Aidan O’Brien’s potential Oaks team includes Diamondsandrubies, who was impressive in winning the Cheshire Oaks, and Found, probably last year’s leading juvenile filly, the Prix Marcel Boussac winner, who shaped well on her debut this season, as well as Together Forever. And if he added last Sunday’s impressive 1000 Guineas Trial winner Kissed By Angels into the mix, and maybe Fluff, impressive winner of her maiden at Navan last month, Maybe’s sister, he would have a formidable team.

Then there is the Jessica Harrington pair, Bocca Baciata and Jack Naylor. Both fillies’ form just gets stronger and stronger with the passage of time. Bocca Baciata travelled like the best filly in the race from a long way out before beating Pleascach and Diamondsandrubies in the Listed Salsabil Stakes at Navan last month. Pleascach has now won the Blue Wind Stakes, while Diamondsandrubies has won the Cheshire Oaks, both really impressively.

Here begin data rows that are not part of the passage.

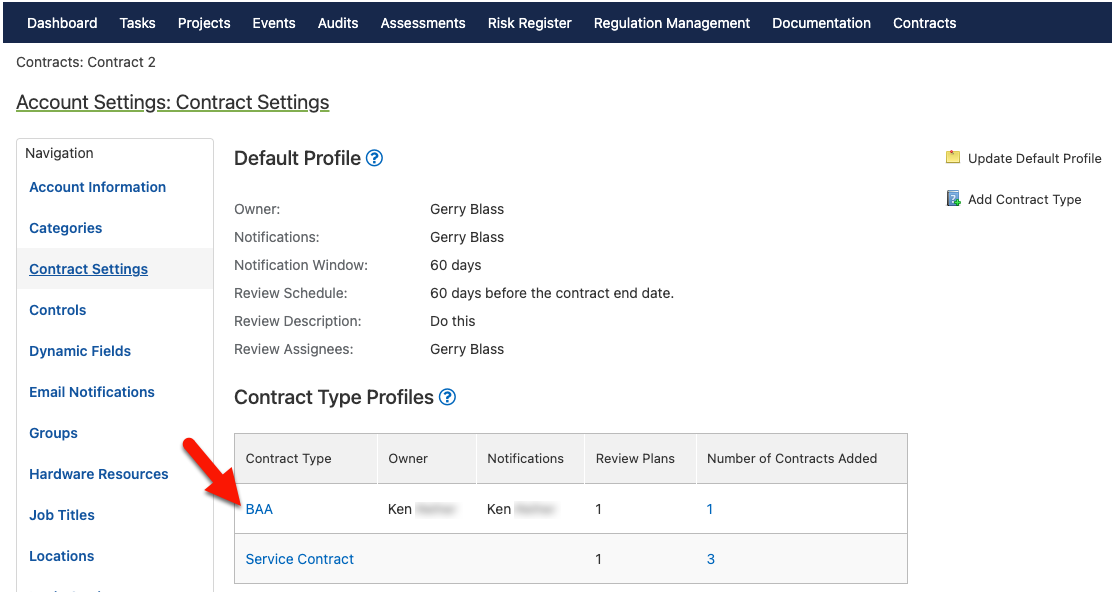Click the Update Default Profile note icon
The image size is (1114, 595).
pyautogui.click(x=953, y=158)
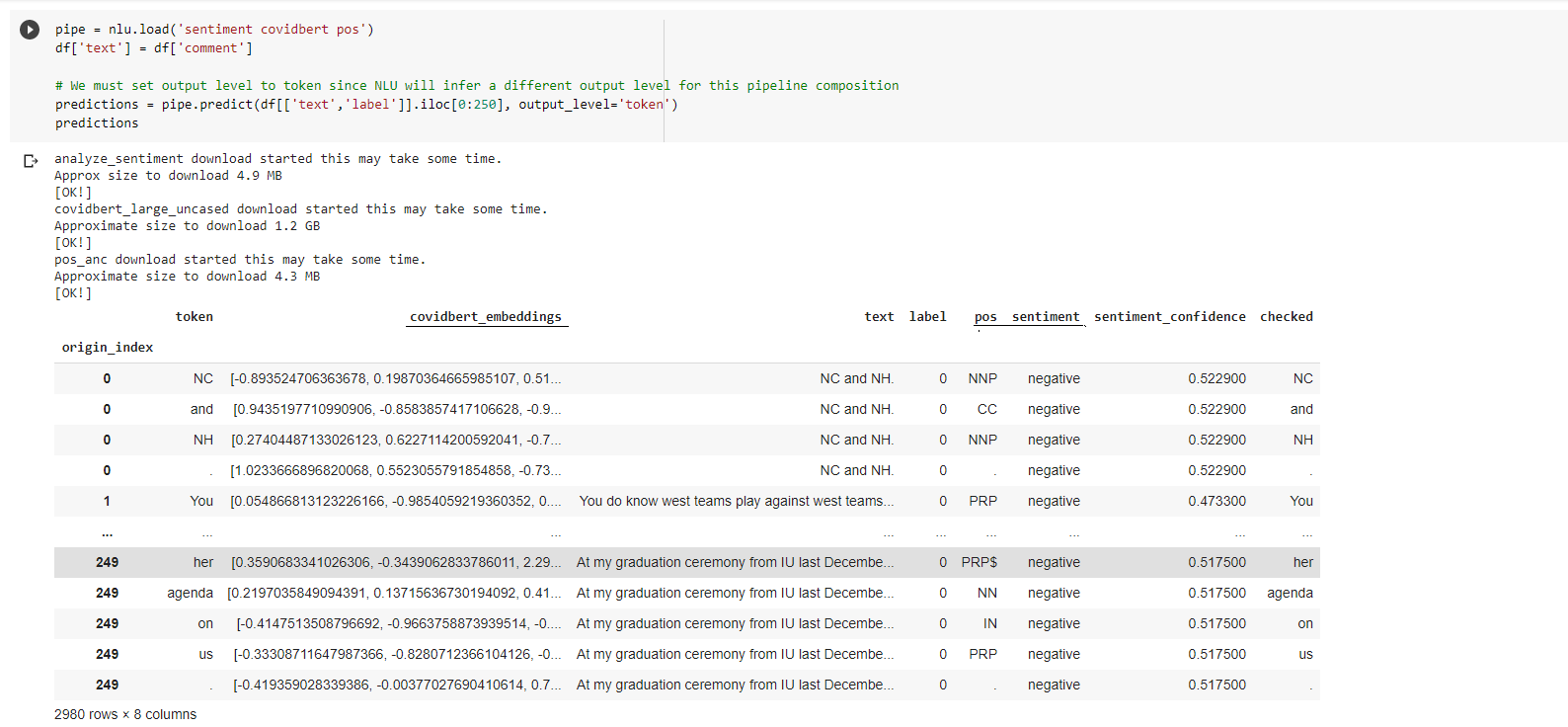Click the '2980 rows × 8 columns' summary
The image size is (1568, 727).
click(125, 714)
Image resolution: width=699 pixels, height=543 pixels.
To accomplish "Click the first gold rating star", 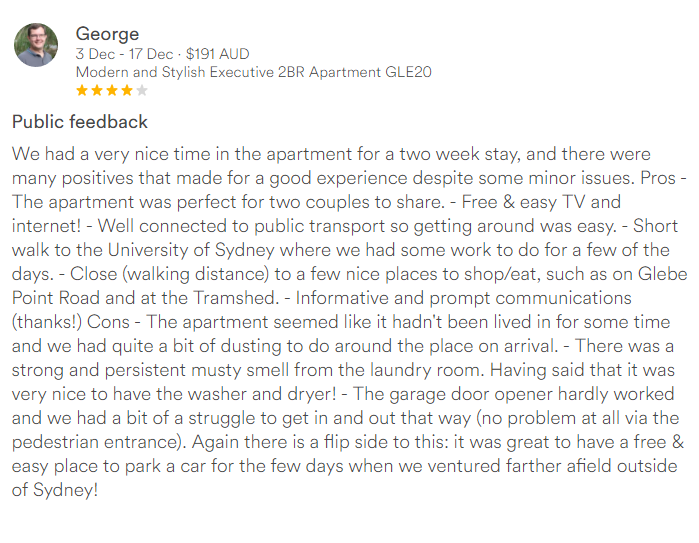I will (82, 90).
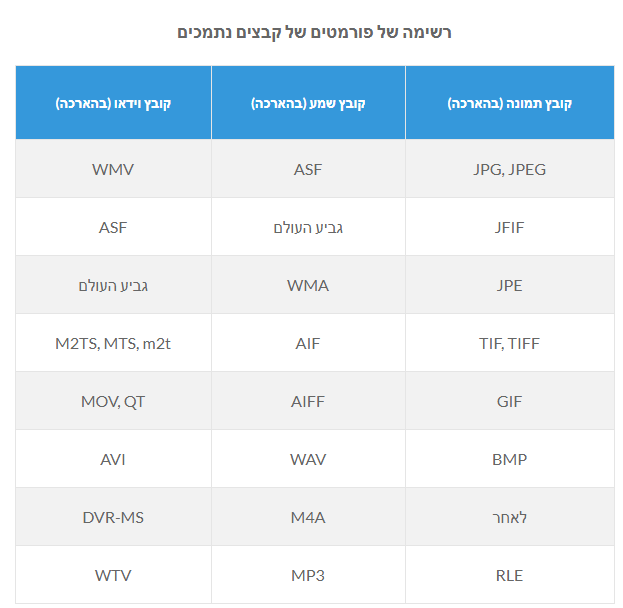Select the AIFF audio format cell
Viewport: 623px width, 608px height.
click(308, 401)
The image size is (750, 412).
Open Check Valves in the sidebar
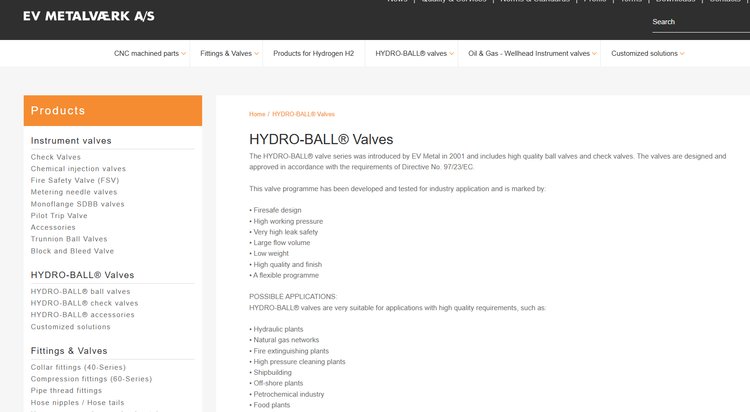tap(56, 157)
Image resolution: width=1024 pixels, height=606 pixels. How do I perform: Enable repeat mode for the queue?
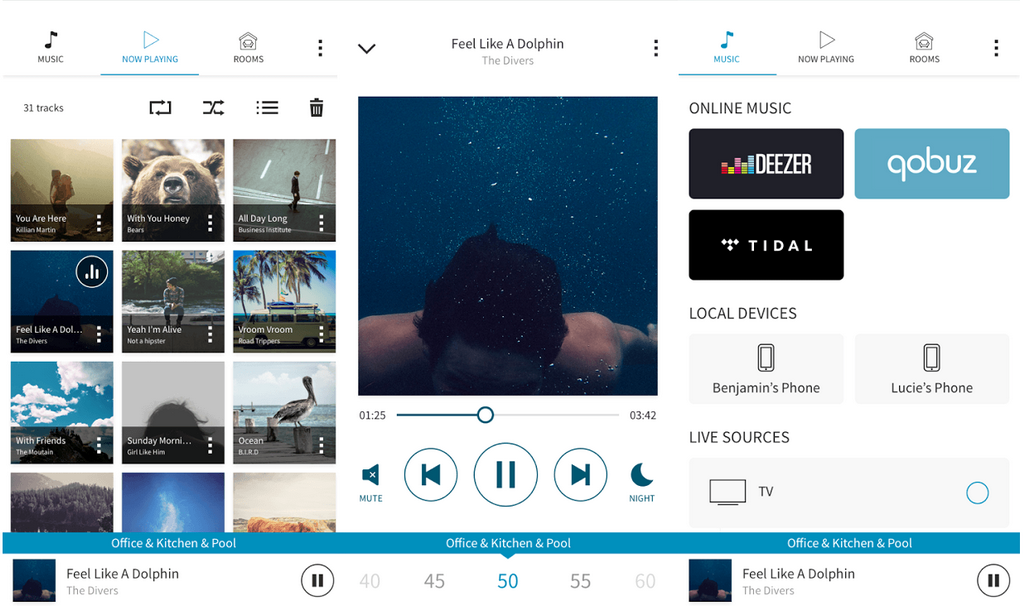(160, 107)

Jack Naylor hasn’t run yet this season, but she beat Guineas winner Legatissimo and Fillies’ Mile winner Together Forever in a listed race at The Curragh last August, and she finished third in Found’s Prix Marcel Boussac last October, just a length and a half behind runner-up Ervedya, who was so impressive in winning the French Guineas on Sunday.


Guineas trials

Speaking of Guineas trials, shouldn’t last weekend’s Derrinstown Stud 1000 Guineas Trial be called the Derrinstown Stud Irish 1000 Guineas Trial? Isn’t the 1000 Guineas over?

Isn’t last Sunday’s race a potential pointer to the Irish 1000 Guineas (at The Curragh), not the 1000 Guineas (at Newmarket)? There is another one run in April, that’s the 1000 Guineas Trial, surely? The Leopardstown 1000 Guineas Trial, the one that Stormfly won this year?

Pedantic, maybe, but not only would the insertion of the word ‘Irish’ be an accurate descriptor, it would also differentiate between the 1000 Guineas Trial, run over a mile at Leopardstown in May, and the 1000 Guineas Trial, run over seven furlongs at Leopardstown in April.


Derby trials and tribulations

The three most prolific Derby trials in recent years have been the 2000 Guineas, the Derrinstown Stud Derby Trial, and the Dante. This year, the winners of those races are, respectively, Gleneagles, Success Days and Golden Horn, yet only one of the three holds an entry, and he is not an intended runner.